Work to complete >> Copy the entries exactly, leaving out nothing.

□ □ □ □ □

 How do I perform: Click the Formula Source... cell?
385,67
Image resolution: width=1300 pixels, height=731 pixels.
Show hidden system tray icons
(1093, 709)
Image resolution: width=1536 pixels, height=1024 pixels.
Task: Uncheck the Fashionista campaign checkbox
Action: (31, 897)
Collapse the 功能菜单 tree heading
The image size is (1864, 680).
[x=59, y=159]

□ □ □ □ □

Answer >>
 How do I perform: Click the Formula Source... cell?
385,67
Image resolution: width=1300 pixels, height=731 pixels.
Show hidden system tray icons
(1093, 709)
Image resolution: width=1536 pixels, height=1024 pixels.
Task: Uncheck the Fashionista campaign checkbox
Action: (31, 897)
Collapse the 功能菜单 tree heading
The image size is (1864, 680).
[x=59, y=159]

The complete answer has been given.